**What this task involves:** Copy out the rows below with "GUI agent" swapped for "desktop assistant" everywhere it occurs, changing nothing else.
+===+
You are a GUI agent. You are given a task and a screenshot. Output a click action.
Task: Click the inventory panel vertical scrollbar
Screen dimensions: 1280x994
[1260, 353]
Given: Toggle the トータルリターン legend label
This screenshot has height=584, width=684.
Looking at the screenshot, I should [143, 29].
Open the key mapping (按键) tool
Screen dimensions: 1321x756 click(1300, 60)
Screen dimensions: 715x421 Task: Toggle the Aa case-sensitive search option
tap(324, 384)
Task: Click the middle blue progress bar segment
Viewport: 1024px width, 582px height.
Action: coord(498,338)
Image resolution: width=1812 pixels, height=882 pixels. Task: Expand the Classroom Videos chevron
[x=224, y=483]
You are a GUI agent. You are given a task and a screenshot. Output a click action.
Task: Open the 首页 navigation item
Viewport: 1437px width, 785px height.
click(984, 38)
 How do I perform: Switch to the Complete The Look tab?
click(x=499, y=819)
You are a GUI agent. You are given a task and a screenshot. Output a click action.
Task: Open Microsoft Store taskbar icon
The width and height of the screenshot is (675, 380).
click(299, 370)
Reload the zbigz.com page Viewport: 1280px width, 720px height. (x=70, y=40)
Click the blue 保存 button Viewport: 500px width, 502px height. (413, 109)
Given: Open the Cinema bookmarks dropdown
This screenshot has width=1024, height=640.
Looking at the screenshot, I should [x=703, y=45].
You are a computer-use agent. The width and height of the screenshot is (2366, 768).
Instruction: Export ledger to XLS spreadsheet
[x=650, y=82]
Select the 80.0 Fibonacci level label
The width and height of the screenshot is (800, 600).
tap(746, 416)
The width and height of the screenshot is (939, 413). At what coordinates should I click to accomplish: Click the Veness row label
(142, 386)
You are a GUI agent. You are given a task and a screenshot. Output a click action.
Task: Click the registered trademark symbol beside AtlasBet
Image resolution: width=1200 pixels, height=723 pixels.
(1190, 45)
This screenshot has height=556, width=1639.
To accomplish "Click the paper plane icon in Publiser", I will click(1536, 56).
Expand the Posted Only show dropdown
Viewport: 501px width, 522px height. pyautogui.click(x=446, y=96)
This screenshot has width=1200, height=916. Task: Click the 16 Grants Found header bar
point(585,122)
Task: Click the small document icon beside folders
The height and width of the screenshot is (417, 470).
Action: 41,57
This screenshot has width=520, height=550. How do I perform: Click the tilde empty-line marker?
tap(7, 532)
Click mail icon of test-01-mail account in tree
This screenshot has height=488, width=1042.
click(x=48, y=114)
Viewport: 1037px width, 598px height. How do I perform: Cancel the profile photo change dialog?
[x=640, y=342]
+===+
**Completed task:**
You are a desktop assistant. You are given a task and a screenshot. Output a click action.
Task: Click the inventory panel vertical scrollbar
Screen dimensions: 1280x994
[1260, 353]
Given: Toggle the トータルリターン legend label
This screenshot has height=584, width=684.
Looking at the screenshot, I should [143, 29].
Open the key mapping (按键) tool
Screen dimensions: 1321x756 click(1300, 60)
Screen dimensions: 715x421 Task: Toggle the Aa case-sensitive search option
tap(324, 384)
Task: Click the middle blue progress bar segment
Viewport: 1024px width, 582px height.
Action: coord(498,338)
Image resolution: width=1812 pixels, height=882 pixels. Task: Expand the Classroom Videos chevron
[x=224, y=483]
You are a desktop assistant. You are given a task and a screenshot. Output a click action.
Task: Open the 首页 navigation item
Viewport: 1437px width, 785px height.
click(984, 38)
 How do I perform: Switch to the Complete The Look tab?
click(x=499, y=819)
You are a desktop assistant. You are given a task and a screenshot. Output a click action.
Task: Open Microsoft Store taskbar icon
The width and height of the screenshot is (675, 380).
click(299, 370)
Reload the zbigz.com page Viewport: 1280px width, 720px height. (x=70, y=40)
Click the blue 保存 button Viewport: 500px width, 502px height. (413, 109)
Given: Open the Cinema bookmarks dropdown
This screenshot has width=1024, height=640.
Looking at the screenshot, I should [x=703, y=45].
You are a computer-use agent. The width and height of the screenshot is (2366, 768).
Instruction: Export ledger to XLS spreadsheet
[x=650, y=82]
Select the 80.0 Fibonacci level label
The width and height of the screenshot is (800, 600).
tap(746, 416)
The width and height of the screenshot is (939, 413). At what coordinates should I click to accomplish: Click the Veness row label
(142, 386)
You are a desktop assistant. You are given a task and a screenshot. Output a click action.
Task: Click the registered trademark symbol beside AtlasBet
Image resolution: width=1200 pixels, height=723 pixels.
(1190, 45)
This screenshot has height=556, width=1639.
To accomplish "Click the paper plane icon in Publiser", I will click(1536, 56).
Expand the Posted Only show dropdown
Viewport: 501px width, 522px height. pyautogui.click(x=446, y=96)
This screenshot has width=1200, height=916. Task: Click the 16 Grants Found header bar
point(585,122)
Task: Click the small document icon beside folders
The height and width of the screenshot is (417, 470).
Action: 41,57
This screenshot has width=520, height=550. How do I perform: Click the tilde empty-line marker?
tap(7, 532)
Click mail icon of test-01-mail account in tree
This screenshot has height=488, width=1042.
click(x=48, y=114)
Viewport: 1037px width, 598px height. How do I perform: Cancel the profile photo change dialog?
[x=640, y=342]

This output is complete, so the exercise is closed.